Judge frees man having 40-year molestation historyA Superior man with a 40-year history of child molestation turned in his ankle bracelet last week.
By: Maria Lockwood, The Daily Telegram
A Superior man with a 40-year history of child molestation turned in his ankle bracelet last week.
After years in prison and 12 years of civil commitment as a sexual predator, Richard Thielman, 69, was discharged Wednesday in Douglas County Court.
Judge Michael Lucci approved a petition for discharge based on an evaluation report from a psychologist who works at the Sand Ridge Secure Treatment Center. The report concluded Thielman was not “more likely than not” to reoffend, the criteria required to keep someone under supervision based on the state’s sexually violent person law.
“It’s rare a person is ultimately discharged” from the law, Lucci said. “Supervised release is even rare.”
Douglas County District Attorney Dan Blank opposed the move, pointing out sections of the report that raised concerns. The psychologist asked Thielman if he poses a risk of reoffending.
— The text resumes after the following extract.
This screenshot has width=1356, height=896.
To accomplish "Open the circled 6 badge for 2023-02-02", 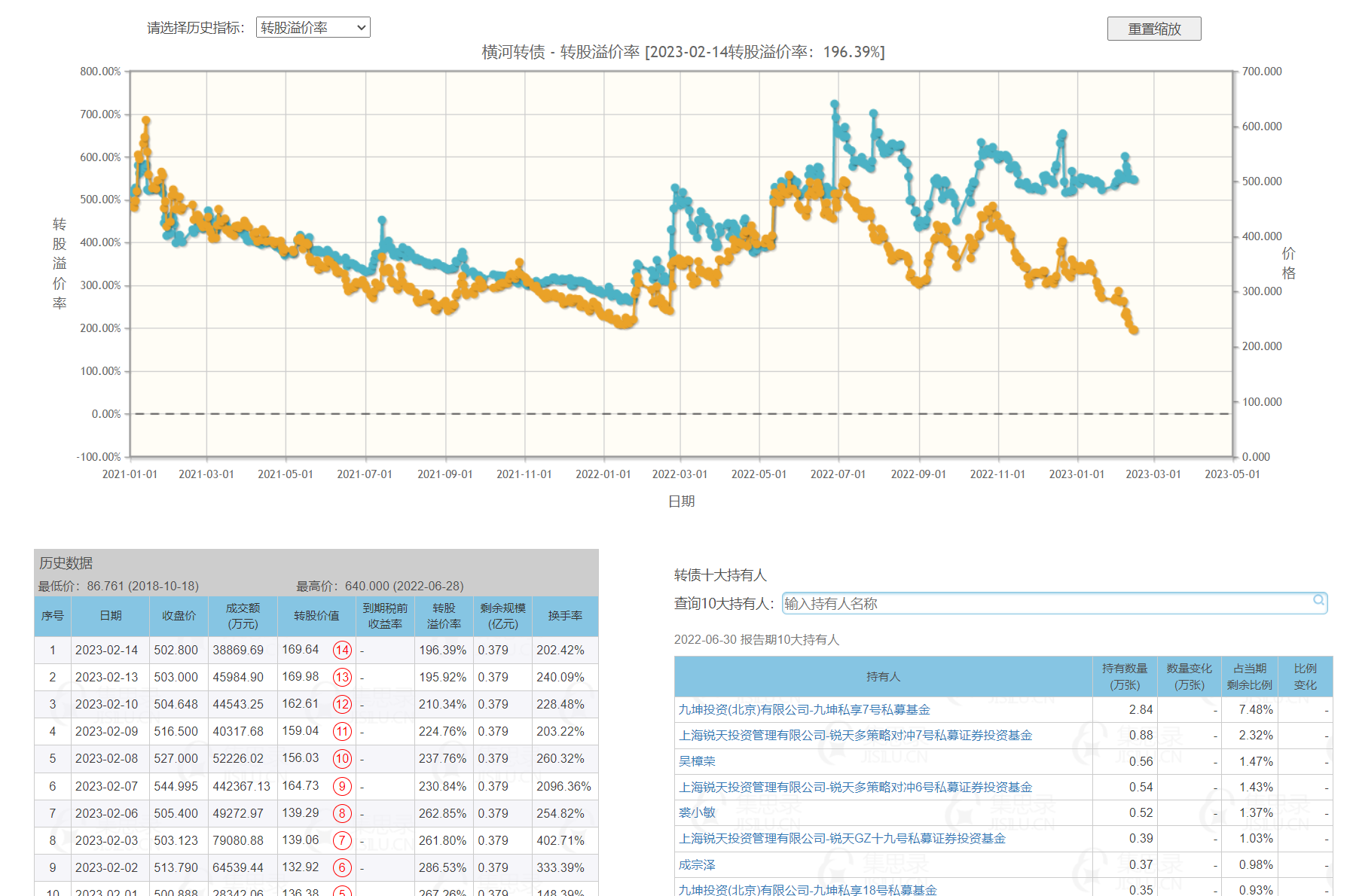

“There’s always a risk, like alcoholism,” Blank quoted Thielman from the report. “But I think the risk’s real low, like zero.”
Blank also pointed out that Thielman pushed limits by going “out of range” on the Fourth of July without his supervising agent’s approval.
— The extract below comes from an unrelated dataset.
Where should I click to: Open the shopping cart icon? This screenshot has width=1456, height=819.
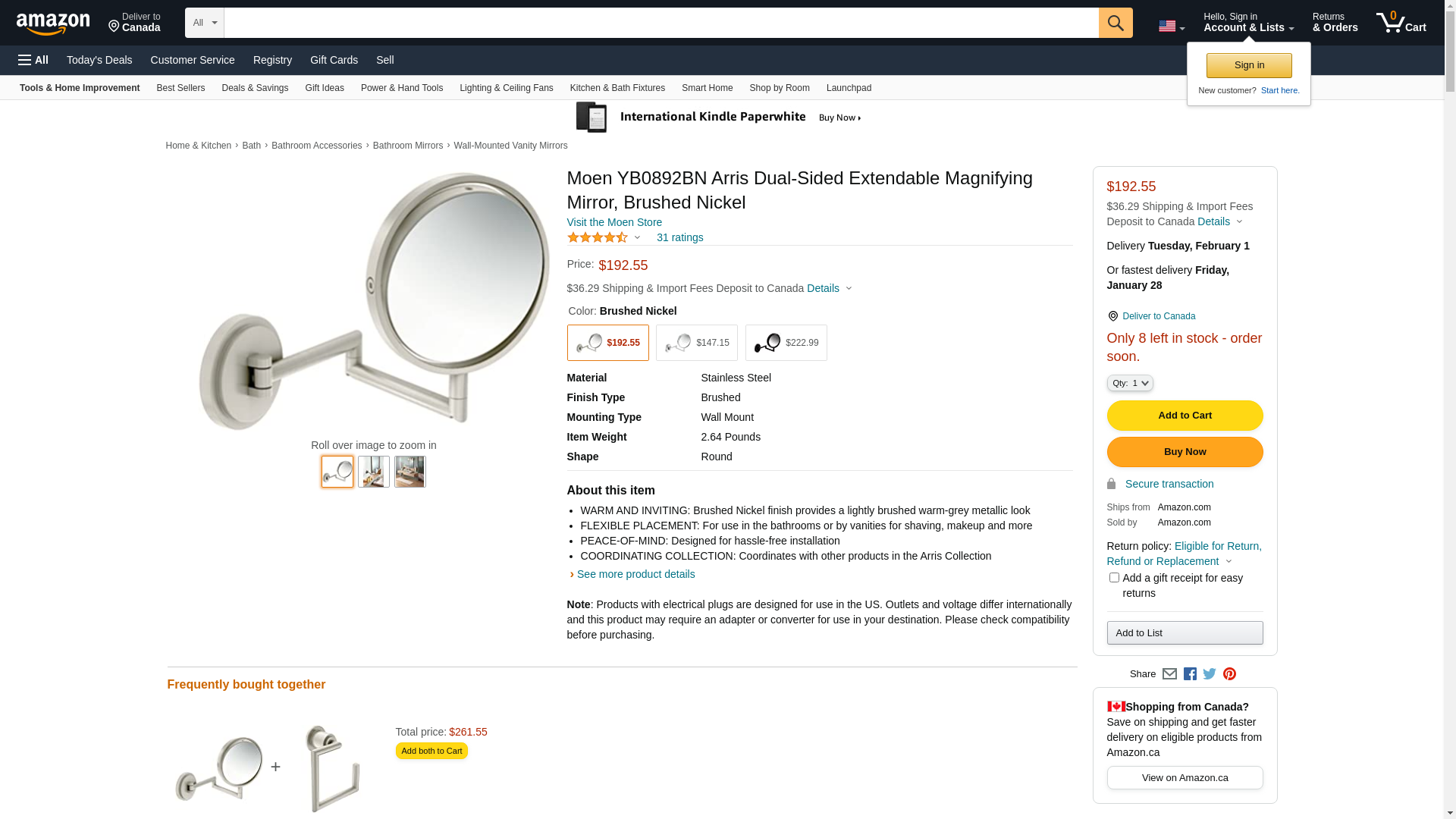pyautogui.click(x=1400, y=23)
“It appears Mr. Thielman grew comfortable” with relatively lax supervision, Blank said.
J. Patrick O’Neill, first assistant public defender, stressed the report’s bottom line.
“Mr. Thielman no longer fits the criteria of being more likely than not to commit another sexual offense,” O’Neill said.
“I’m not saying there is no risk,” the judge said. “I agree with Mr. Blank there is a risk.” However, he said, it does not rise to the level needed to keep the Superior man under supervision.
It was Lucci who committed Thielman under the sexually violent person law in 1996. At the time, the Superior man was serving a seven-year sentence for first-degree sexual assault of a child and a concurrent 10-year-sentence for second-degree assault of a child. He was granted supervised release into the Billings Park community in February 2004, which led to an outpouring of concern from citizens.
Department of Corrections agents have monitored Thielman since his release. Conditions of his supervision included no contact with any minors without approval and use of the electronic monitor as well as a GPS device. Those items were turned in Wednesday.
“Good luck to you, Mr. Thielman,” Lucci said as the hearing ended.
Thielman will remain on the state’s sex offender registry for life, according to Joe Fitzpatrick, Wisconsin Department of Corrections registration specialist.